Multiscale Modelling of Relationships between Protein Classes and Drug Behavior Across all Diseases using the CANDO Platform.

Mini reviews in medicinal chemistry

PubMedID: 25694071

Sethi G, Chopra G, Samudrala R. Multiscale Modelling of Relationships between Protein Classes and Drug Behavior Across all Diseases using the CANDO Platform. Mini Rev Med Chem. 2015;.
We have examined the effect of eight different protein classes (channels, GPCRs, kinases, ligases, nuclear receptors, proteases, phosphatases, transporters) on the benchmarking performance of the CANDO drug discovery and repurposing platform (http://protinfo.org/cando).

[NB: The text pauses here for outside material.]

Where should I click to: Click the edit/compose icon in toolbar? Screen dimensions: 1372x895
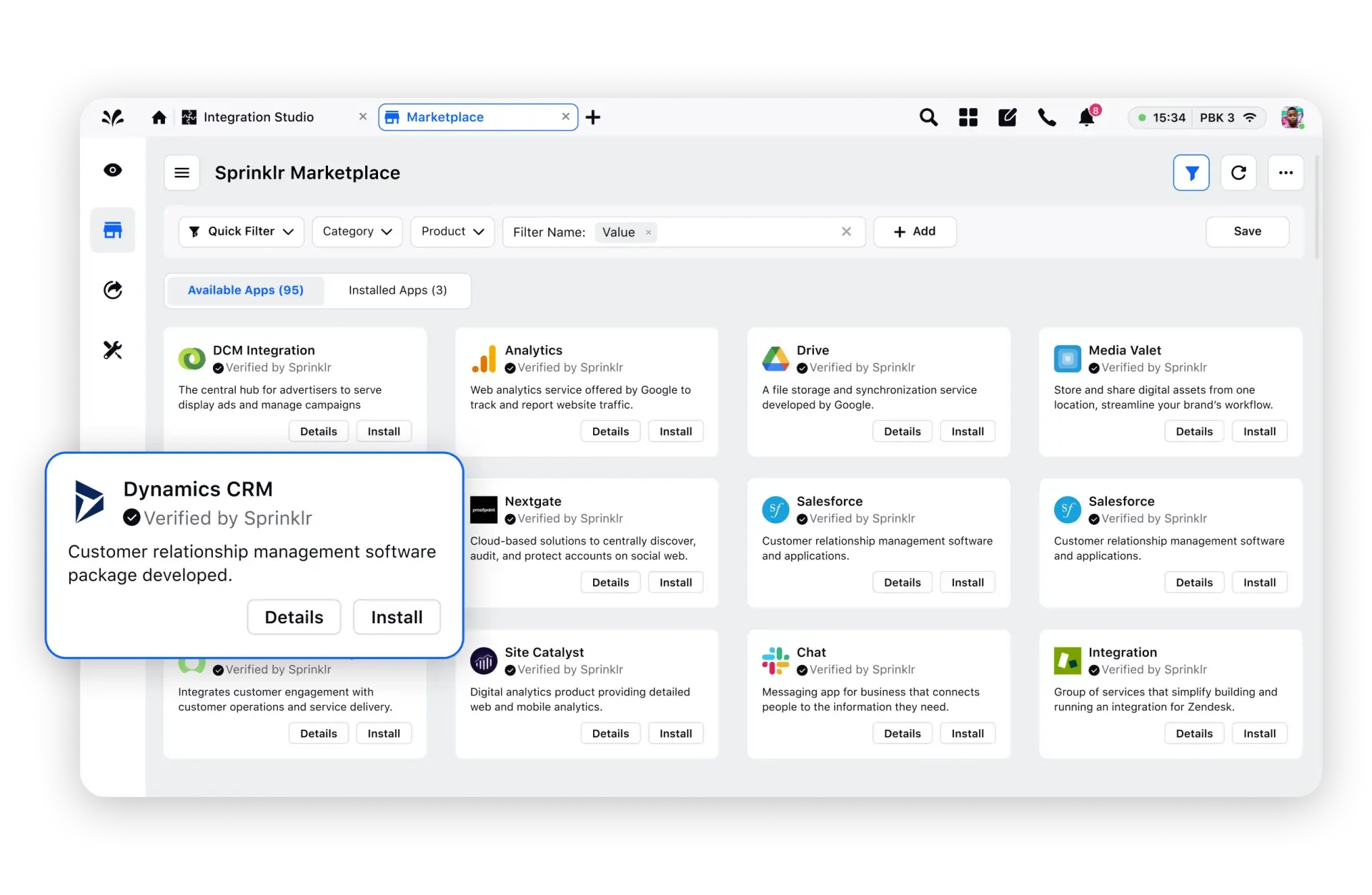tap(1006, 117)
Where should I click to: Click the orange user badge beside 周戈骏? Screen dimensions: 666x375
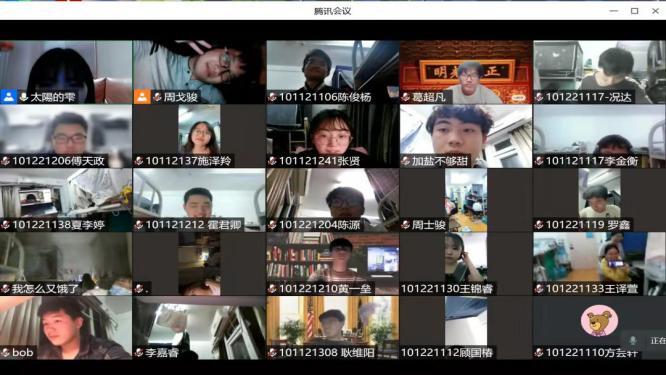[142, 96]
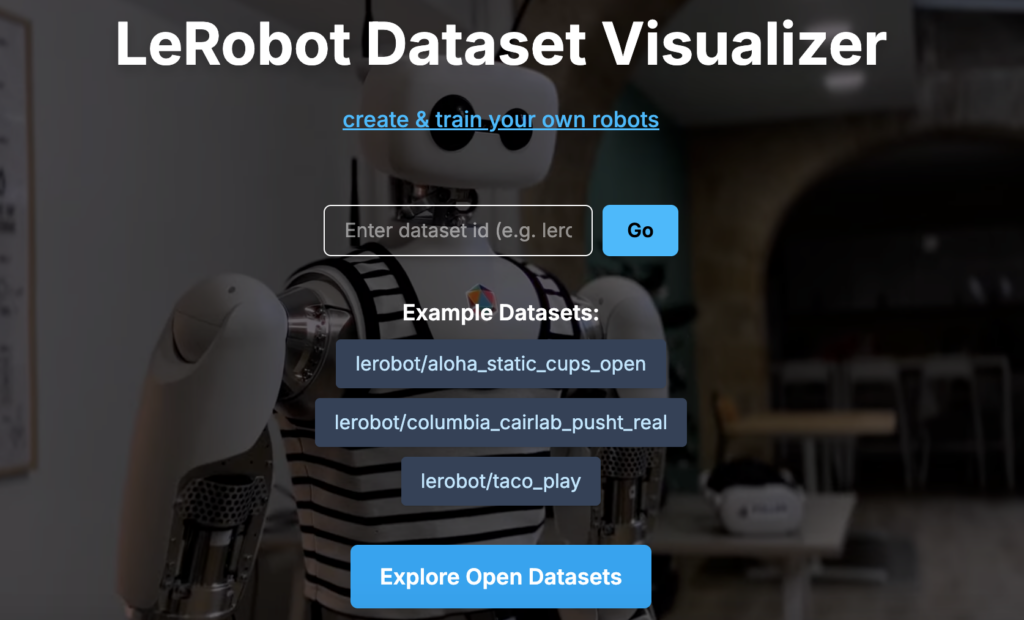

The first version of the CANDO platform utilizes a matrix of predicted interactions between 48278 proteins and 3733 human ingestible compounds (including FDA approved drugs and supplements that map to 2030 indications/diseases) using a hierarchical chem and bio-informatic fragment based docking with dynamics protocol (> one billion predicted interactions considered). The platform uses similarity of compound-proteome interaction signatures as indicative of similar functional behavior and benchmarking accuracy is calculated across 1439 indications/diseases with more than one approved drug. The CANDO platform yields a significant correlation (0.99, p-value < 0.0001) between the number of proteins considered and benchmarking accuracy obtained indicating the use of multitargeting for drug discovery. Average benchmarking accuracies range from 6.2 % to 7.6 % for the eight classes when the top 10 ranked compounds are considered, in contrast to ranges of 5.5 % to 11.7 % obtained for the comparison/control sets consisting of 10, 100, 1000 single best performing proteins. These results are generally an order or two of magnitude better than the average accuracy of 0.2% obtained when randomly generated (fully scrambled) matrices are used. Different indications perform well when different classes are used but the best accuracies (up to 11.7% in the top 10 ranked compounds) are achieved when a combination of classes are used containing the broadest distribution of protein folds. Our results illustrate the utility of the CANDO approach and the consideration of different protein classes for devising indication specific protocols for drug repurposing as well as drug discovery.